**Data shown**:
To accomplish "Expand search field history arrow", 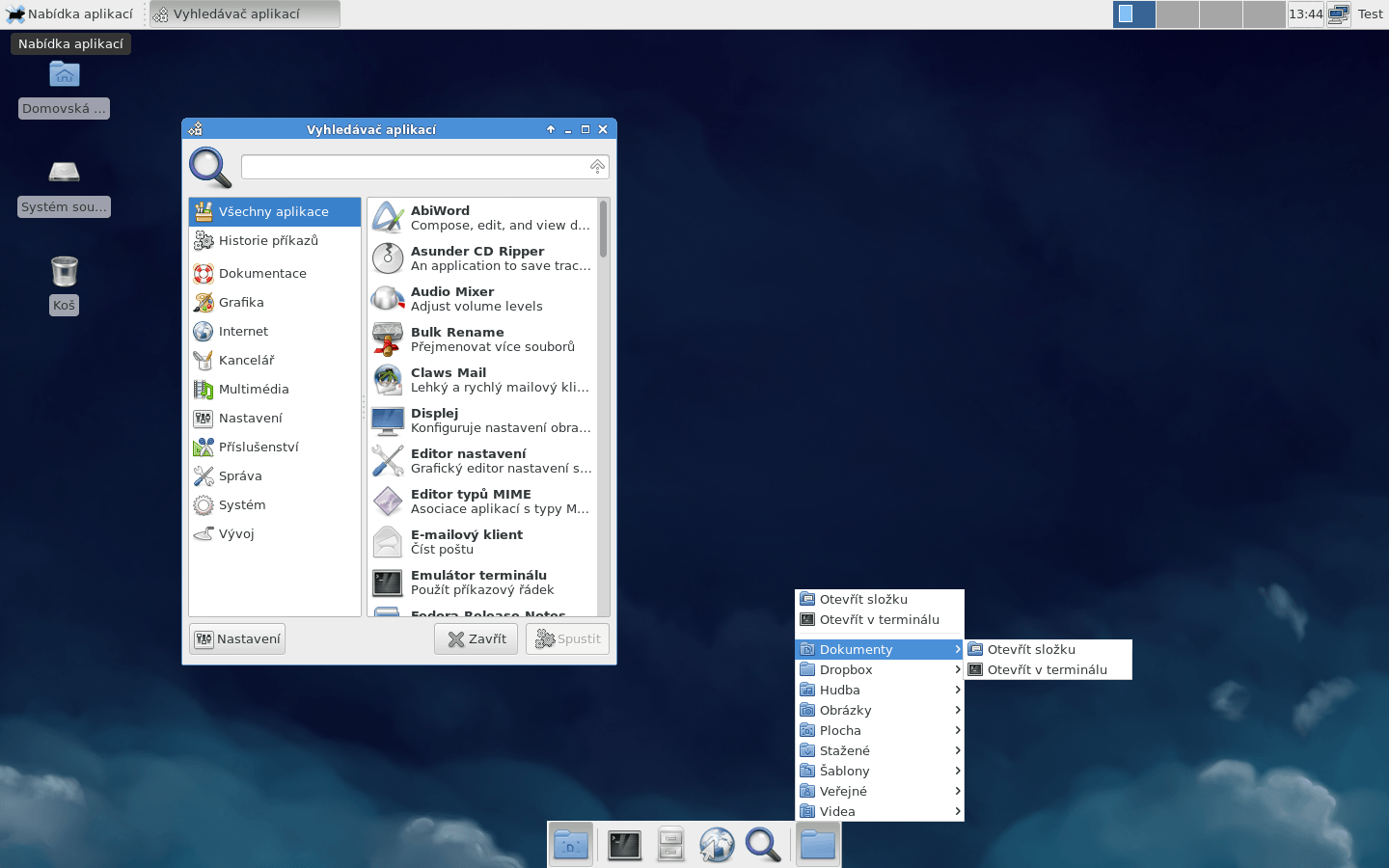I will (x=597, y=167).
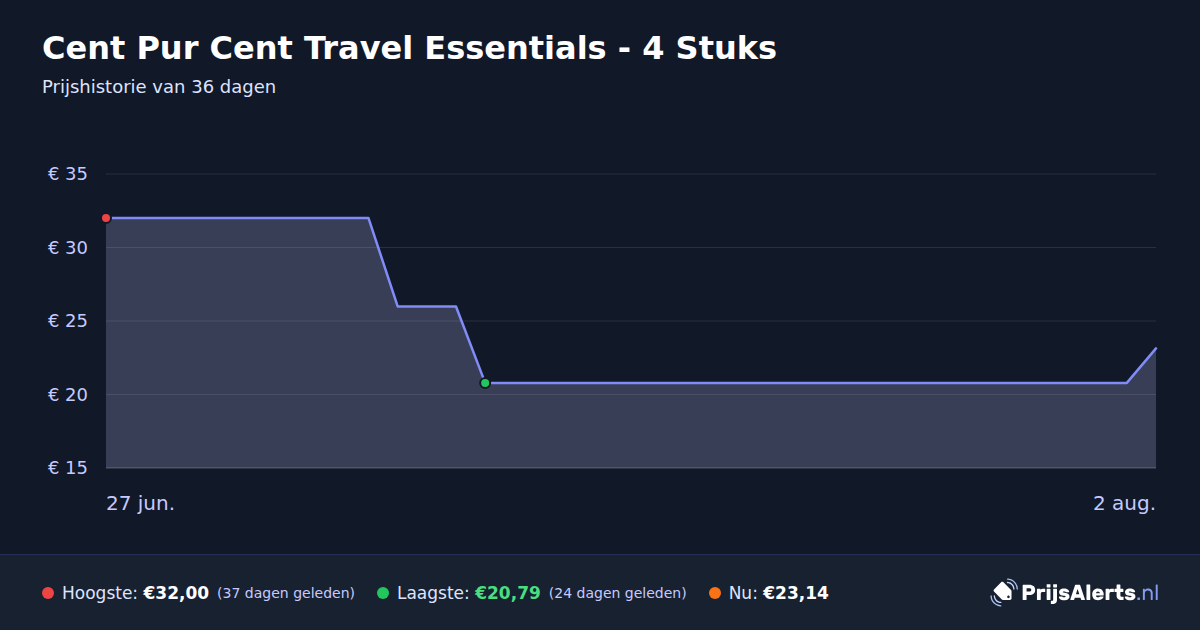Click the current price value €23,14
This screenshot has height=630, width=1200.
[x=796, y=593]
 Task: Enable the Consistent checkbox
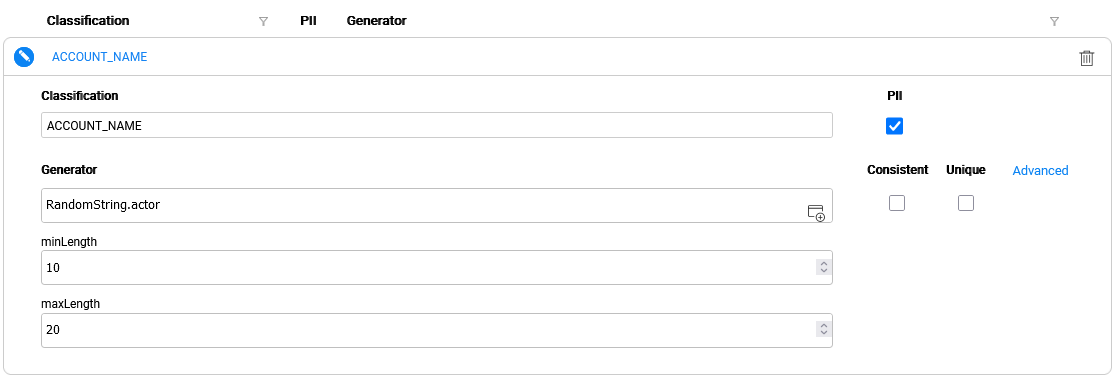click(x=897, y=203)
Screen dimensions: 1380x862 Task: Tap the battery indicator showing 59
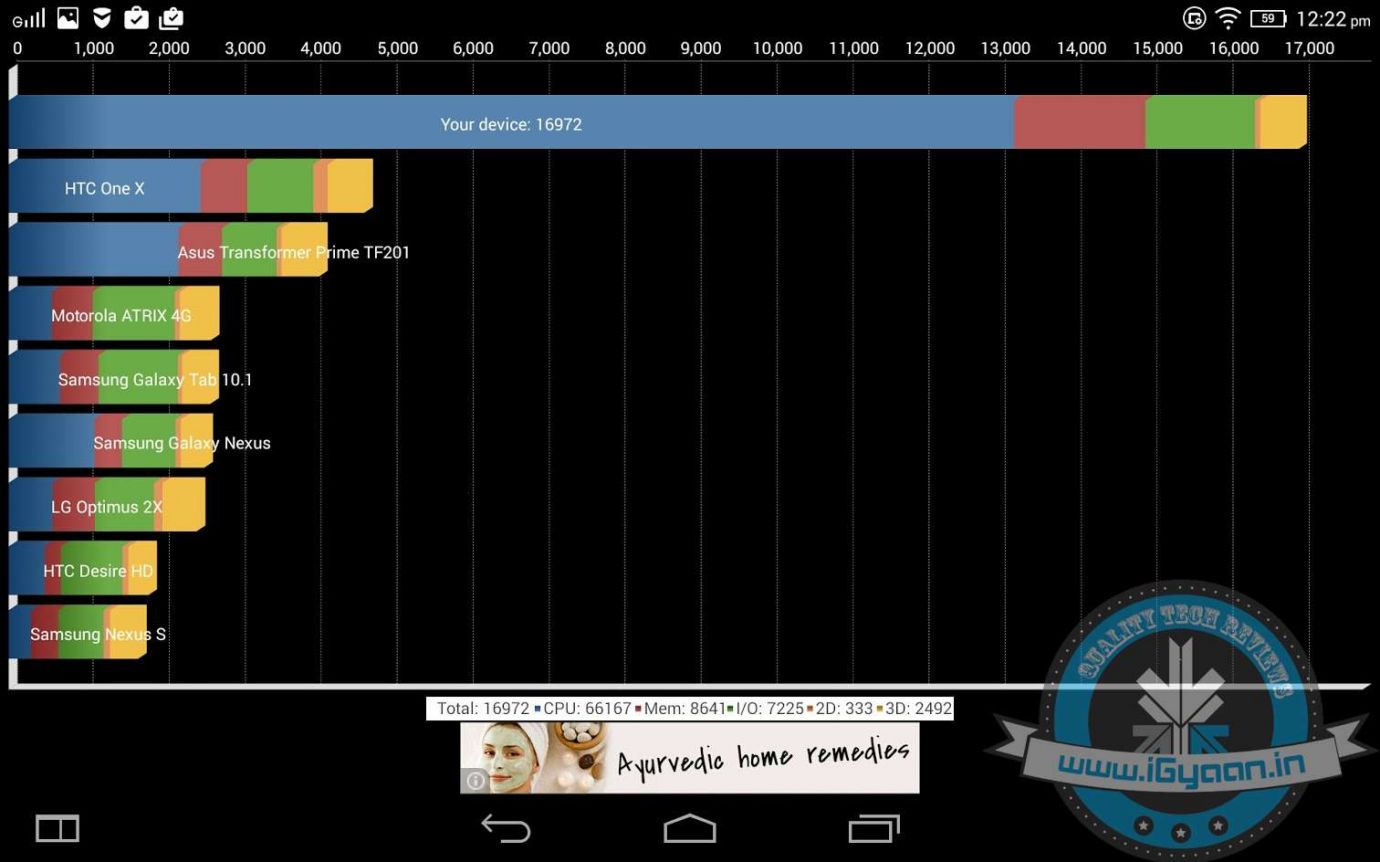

**Exercise instructions**: Transcribe word for word only the lines from the one with "Task: Enable the Consistent checkbox" through the end of the listing; every picture is to be omitted.

**Exercise response**:
 Task: Enable the Consistent checkbox
click(x=897, y=203)
Screen dimensions: 1380x862 Task: Tap the battery indicator showing 59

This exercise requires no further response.